**Exercise prompt:** In the listing below, find the line with "Task: Click the 'Then hold load for' field" and the line with "Click the help". Repeat those two lines and all lines between them exactly.

..........

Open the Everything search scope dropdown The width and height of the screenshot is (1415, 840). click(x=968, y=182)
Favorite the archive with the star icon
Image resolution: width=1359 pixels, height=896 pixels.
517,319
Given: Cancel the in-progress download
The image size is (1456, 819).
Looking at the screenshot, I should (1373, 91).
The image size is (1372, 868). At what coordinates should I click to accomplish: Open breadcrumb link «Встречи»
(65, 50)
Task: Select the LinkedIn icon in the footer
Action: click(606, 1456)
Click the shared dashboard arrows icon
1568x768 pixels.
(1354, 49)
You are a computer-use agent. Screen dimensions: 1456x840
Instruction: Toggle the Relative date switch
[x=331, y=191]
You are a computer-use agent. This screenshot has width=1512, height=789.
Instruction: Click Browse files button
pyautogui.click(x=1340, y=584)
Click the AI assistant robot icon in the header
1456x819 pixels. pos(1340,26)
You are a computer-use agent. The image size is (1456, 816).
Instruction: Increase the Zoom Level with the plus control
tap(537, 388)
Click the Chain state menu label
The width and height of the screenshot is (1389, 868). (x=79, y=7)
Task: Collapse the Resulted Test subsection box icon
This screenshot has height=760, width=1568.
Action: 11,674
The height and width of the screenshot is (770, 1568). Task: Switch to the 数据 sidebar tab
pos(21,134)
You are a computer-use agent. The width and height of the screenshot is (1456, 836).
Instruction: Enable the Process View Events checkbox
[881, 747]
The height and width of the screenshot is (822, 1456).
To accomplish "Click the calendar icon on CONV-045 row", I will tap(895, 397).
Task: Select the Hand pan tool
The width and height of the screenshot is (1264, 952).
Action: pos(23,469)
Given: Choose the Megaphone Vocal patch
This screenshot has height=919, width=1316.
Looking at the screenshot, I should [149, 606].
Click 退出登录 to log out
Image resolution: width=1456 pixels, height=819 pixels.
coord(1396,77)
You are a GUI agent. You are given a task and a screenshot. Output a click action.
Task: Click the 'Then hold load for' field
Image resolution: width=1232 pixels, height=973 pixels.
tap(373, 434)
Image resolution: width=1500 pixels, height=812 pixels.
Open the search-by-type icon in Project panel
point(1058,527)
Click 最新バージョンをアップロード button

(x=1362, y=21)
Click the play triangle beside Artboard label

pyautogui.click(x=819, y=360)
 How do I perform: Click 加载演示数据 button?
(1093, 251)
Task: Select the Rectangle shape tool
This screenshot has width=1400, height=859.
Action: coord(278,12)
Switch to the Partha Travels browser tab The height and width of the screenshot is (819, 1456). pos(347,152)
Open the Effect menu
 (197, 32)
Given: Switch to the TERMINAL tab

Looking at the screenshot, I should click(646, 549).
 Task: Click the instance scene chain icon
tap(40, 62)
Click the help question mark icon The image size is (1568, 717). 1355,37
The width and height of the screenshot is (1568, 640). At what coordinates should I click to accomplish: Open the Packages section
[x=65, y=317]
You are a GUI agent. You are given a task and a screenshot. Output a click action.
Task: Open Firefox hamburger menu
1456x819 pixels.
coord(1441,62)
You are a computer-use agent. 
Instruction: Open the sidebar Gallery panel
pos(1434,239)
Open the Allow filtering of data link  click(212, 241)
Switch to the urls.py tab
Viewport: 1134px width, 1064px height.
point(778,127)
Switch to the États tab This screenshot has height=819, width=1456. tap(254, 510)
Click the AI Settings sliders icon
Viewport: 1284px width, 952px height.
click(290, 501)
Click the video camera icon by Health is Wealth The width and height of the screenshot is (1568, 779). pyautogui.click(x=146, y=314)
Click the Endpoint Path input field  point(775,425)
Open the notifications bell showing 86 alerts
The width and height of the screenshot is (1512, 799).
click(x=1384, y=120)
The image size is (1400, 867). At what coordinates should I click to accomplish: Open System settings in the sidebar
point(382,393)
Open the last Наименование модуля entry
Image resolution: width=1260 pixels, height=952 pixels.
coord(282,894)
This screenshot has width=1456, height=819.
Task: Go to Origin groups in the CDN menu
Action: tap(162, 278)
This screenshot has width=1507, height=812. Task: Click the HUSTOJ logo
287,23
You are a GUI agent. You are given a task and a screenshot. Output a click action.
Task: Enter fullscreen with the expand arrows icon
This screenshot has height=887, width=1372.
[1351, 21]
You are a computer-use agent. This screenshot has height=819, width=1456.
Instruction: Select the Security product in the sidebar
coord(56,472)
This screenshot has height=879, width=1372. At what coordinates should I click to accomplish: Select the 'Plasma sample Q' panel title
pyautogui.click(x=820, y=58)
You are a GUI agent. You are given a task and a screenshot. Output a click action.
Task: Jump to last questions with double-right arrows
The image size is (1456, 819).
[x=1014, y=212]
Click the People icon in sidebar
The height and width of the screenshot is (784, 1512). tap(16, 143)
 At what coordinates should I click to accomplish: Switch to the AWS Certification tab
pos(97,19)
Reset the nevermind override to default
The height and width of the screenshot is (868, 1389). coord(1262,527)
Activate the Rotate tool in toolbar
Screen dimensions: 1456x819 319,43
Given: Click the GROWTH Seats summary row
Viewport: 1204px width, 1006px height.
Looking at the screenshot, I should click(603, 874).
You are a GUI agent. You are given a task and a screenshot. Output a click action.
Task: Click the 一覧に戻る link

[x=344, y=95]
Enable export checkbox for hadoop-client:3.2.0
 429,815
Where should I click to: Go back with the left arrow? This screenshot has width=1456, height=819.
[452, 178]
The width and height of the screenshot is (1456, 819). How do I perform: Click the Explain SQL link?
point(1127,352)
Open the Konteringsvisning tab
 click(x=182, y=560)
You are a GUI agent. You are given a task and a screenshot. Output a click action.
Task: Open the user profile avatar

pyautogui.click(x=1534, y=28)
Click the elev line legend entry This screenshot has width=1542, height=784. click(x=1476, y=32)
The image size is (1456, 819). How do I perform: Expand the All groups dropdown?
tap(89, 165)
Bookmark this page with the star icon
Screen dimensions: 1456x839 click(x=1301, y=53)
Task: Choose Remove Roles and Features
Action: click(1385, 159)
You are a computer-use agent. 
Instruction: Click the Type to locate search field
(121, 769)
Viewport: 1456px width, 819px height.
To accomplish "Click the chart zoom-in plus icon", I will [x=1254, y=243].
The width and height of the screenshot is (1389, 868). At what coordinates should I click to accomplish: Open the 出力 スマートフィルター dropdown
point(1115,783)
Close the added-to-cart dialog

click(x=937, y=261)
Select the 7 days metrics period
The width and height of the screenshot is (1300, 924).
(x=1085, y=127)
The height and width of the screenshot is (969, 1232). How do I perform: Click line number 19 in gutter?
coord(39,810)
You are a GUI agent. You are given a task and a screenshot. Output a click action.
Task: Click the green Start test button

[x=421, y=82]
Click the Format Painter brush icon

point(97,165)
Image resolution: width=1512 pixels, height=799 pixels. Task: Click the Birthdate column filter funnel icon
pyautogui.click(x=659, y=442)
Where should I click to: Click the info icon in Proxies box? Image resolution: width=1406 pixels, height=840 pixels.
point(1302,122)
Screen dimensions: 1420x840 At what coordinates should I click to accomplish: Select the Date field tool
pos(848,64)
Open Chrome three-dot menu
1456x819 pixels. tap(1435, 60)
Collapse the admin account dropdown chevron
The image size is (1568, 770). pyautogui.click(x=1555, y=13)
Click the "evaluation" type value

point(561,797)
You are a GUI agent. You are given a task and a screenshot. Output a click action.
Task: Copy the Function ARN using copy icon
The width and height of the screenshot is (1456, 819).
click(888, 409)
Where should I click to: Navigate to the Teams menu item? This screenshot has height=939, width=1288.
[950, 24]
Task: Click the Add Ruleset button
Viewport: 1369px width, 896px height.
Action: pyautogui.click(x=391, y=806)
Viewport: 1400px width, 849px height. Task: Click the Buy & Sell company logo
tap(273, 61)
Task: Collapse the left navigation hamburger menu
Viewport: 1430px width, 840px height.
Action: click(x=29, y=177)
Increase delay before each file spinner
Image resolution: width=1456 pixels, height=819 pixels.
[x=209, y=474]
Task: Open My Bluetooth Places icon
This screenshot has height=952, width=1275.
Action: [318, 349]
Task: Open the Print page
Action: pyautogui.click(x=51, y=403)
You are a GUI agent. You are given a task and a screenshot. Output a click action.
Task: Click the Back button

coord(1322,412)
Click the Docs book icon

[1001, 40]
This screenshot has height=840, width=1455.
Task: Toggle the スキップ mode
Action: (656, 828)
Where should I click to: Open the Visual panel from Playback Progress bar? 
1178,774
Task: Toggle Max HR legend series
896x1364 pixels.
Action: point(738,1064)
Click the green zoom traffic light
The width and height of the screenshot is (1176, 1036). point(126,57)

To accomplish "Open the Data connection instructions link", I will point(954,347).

..........

**Answer box:**
Task: Click the 'Then hold load for' field
Image resolution: width=1232 pixels, height=973 pixels.
tap(373, 434)
Image resolution: width=1500 pixels, height=812 pixels.
Open the search-by-type icon in Project panel
point(1058,527)
Click 最新バージョンをアップロード button

(x=1362, y=21)
Click the play triangle beside Artboard label

pyautogui.click(x=819, y=360)
 How do I perform: Click 加载演示数据 button?
(1093, 251)
Task: Select the Rectangle shape tool
This screenshot has width=1400, height=859.
Action: coord(278,12)
Switch to the Partha Travels browser tab The height and width of the screenshot is (819, 1456). pos(347,152)
Open the Effect menu
 (197, 32)
Given: Switch to the TERMINAL tab

Looking at the screenshot, I should click(646, 549).
 Task: Click the instance scene chain icon
tap(40, 62)
Click the help question mark icon The image size is (1568, 717). 1355,37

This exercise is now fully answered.